Рассказ Гранина представлял собой, может быть, литературно не очень яркий, но сюжетно нетрадиционный для той поры спор с концепцией «производственной фантастики», вполне в духе всячески осужденной и разоблаченной статьи Померанцева. Автор был на самом деле искренен, сопоставляя двух ученых — конструкторов новейшего ракетного двигателя Ольховского и Минаева. Директор НИИ Космических Исследований «консерватор» Минаев выглядел отнюдь не монстром. В глубине души он вполне соглашался с техническими идеями своего подчиненного-«новатора» («Ольховский убедительно доказывал неэкономичность новых двигателей конструкции академика Строева…»).
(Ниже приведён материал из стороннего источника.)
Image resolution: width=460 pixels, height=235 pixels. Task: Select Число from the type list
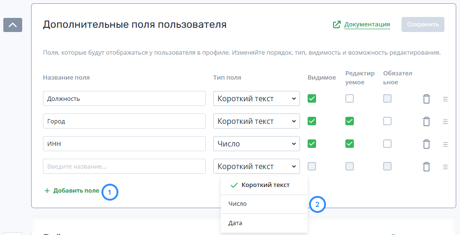point(237,204)
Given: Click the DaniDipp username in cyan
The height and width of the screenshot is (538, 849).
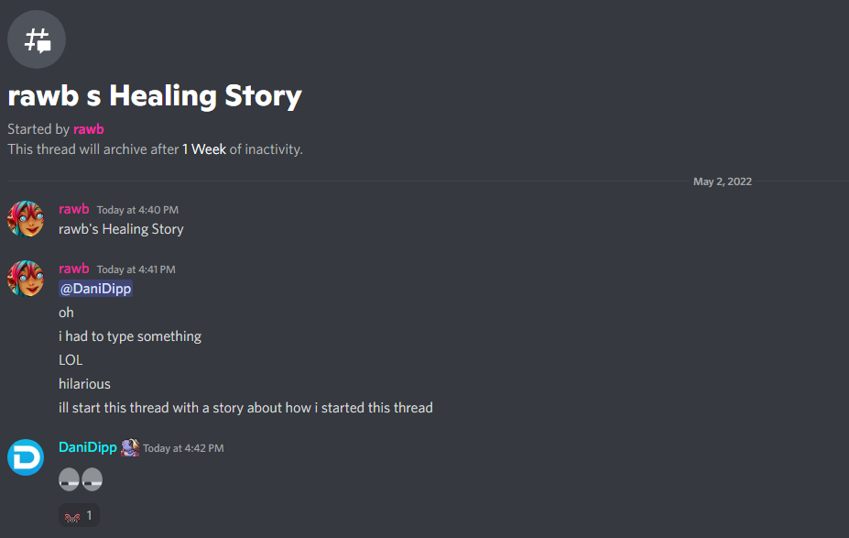Looking at the screenshot, I should point(88,447).
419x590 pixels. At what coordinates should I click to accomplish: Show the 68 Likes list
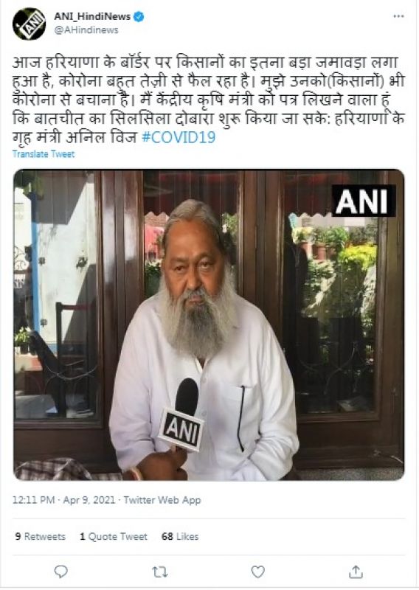click(180, 536)
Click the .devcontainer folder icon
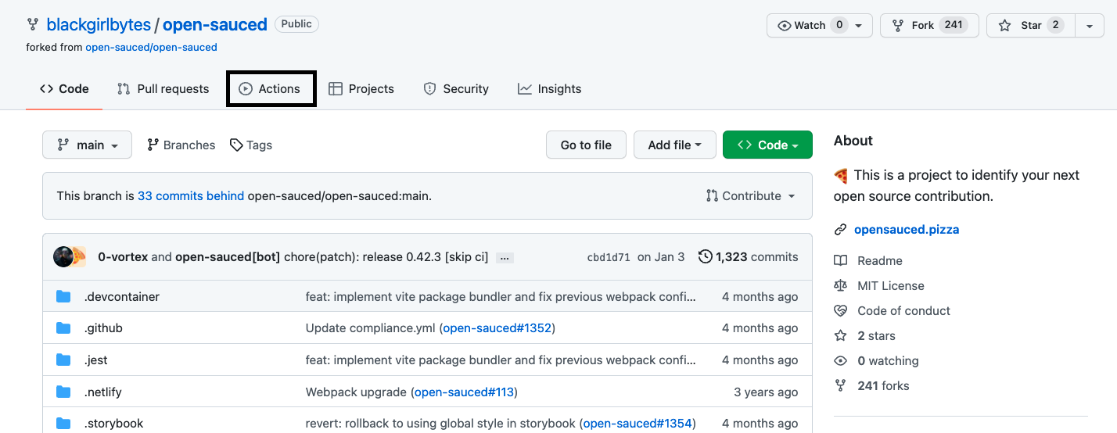The width and height of the screenshot is (1117, 433). pos(63,297)
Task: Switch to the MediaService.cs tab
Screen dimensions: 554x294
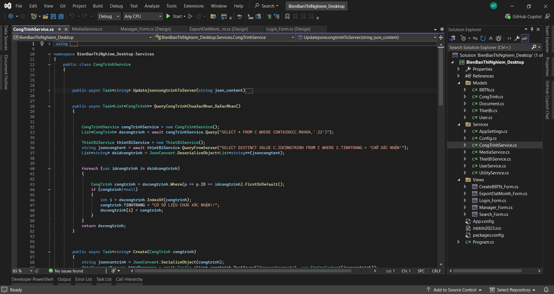Action: pyautogui.click(x=87, y=29)
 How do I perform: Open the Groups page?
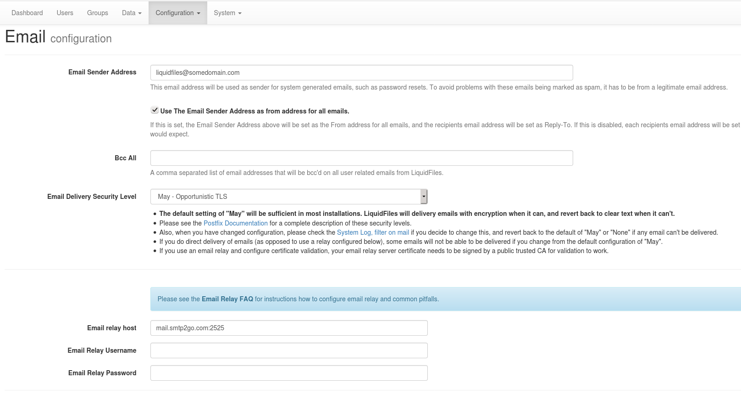pos(97,13)
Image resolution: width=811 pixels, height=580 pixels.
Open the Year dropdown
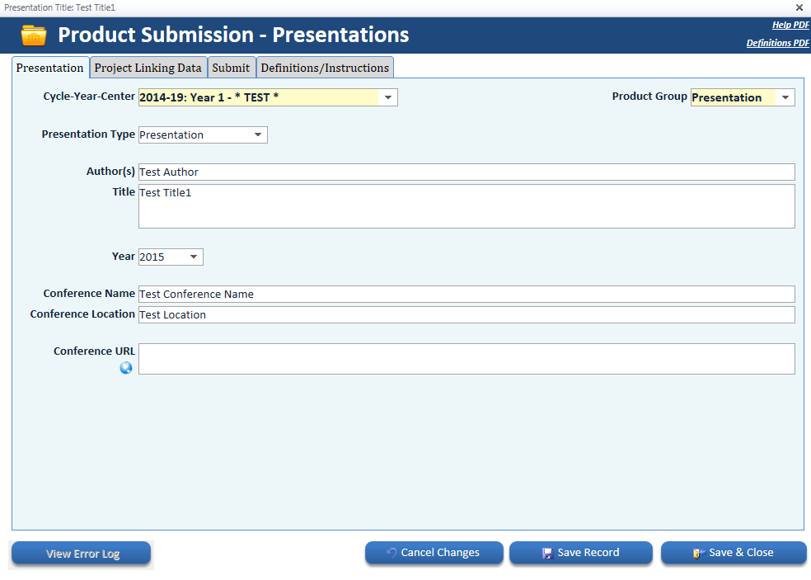(194, 257)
Но, будучи еще и Ответственным Лицом, Минаев не имел права его поддерживать. «Политика» для директора перевешивала и истину, и человеческое расположение, и сознание собственной неправоты. Даже проскользнувшее было страшноватое видение пассажирского космического корабля, застрявшего в пустоте из-за обещанных сбоев в строевских двигателях, — и то не могло повлиять на Минаева. Плюгавый инструктор горкома Локтев, административное ничтожество, по сюжету имел право решать за него, академика Минаева, а тот обречен был ничем не проявлять «собственного мнения». В финале рассказа окончательно делалось ясно, что «положительный» Ольховский никогда не выиграет поединок. Гранин дерзко спорил с «лакировочной» фантастикой, в которой если конфликты и выходили за пределы спора лучшего с хорошим, то все равно в финале добродетель легко торжествовала. Томительное чувство морального дискомфорта, не покидающее читателя, было главным художественным открытием автора рассказа.